CBP80-Promoted mRNP Rearrangements during the Pioneer Round of Translation, Nonsense-Mediated mRNA Decay, and Thereafter

Department of Biochemistry and Biophysics, The Center for RNA Biology, School of Medicine and Dentistry, University of Rochester, Rochester, New York 14642, USA.
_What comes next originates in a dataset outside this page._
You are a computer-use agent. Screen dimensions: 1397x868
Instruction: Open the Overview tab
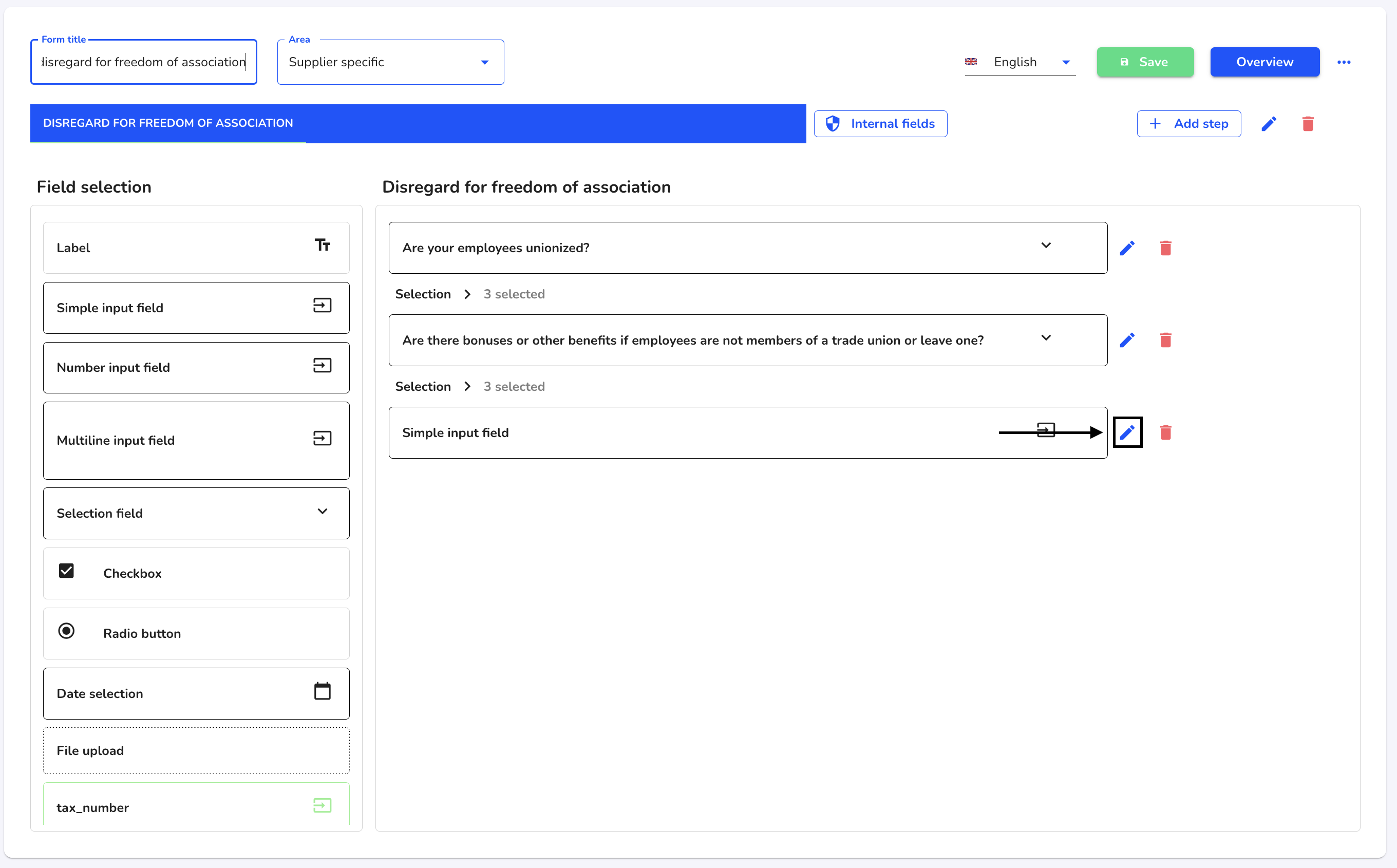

Cold Spring Harbor Symposia on Quantitative Biology 03/2011; 75:127-34. DOI: 10.1101/sqb.2010.75.028
Source: PubMed


In mammalian cells, two different messenger ribonucleoproteins (mRNPs) serve as templates for protein synthesis. Newly synthesized mRNPs bound by the cap-binding protein heterodimer CBP80-CBP20 (CBC) initially undergo a pioneer round of translation. One purpose of this round of translation is to ensure the quality of gene expression, as exemplified by nonsense-mediated messenger RNA (mRNA) decay (NMD). NMD largely functions to eliminate mRNAs that prematurely terminate translation, although NMD also contributes to proper gene control, and it targets CBC-bound mRNPs. CBC-bound mRNPs are remodeled to eukaryotic translation initiation factor (eIF)4E-bound mRNPs in steps that (1) are a consequence of the pioneer round of translation and (2) occur independently of translation. Rather than supporting NMD, eIF4E-bound mRNPs provide for the bulk of cellular protein synthesis and are the primary targets of mRNA decay mechanisms that conditionally regulate gene expression. Here, we overview cellular processes by which CBC-bound mRNPs are remodeled to eIF4E-bound mRNPs. We also describe the molecular movements of certain factors during NMD in view of the influential role of CBP80.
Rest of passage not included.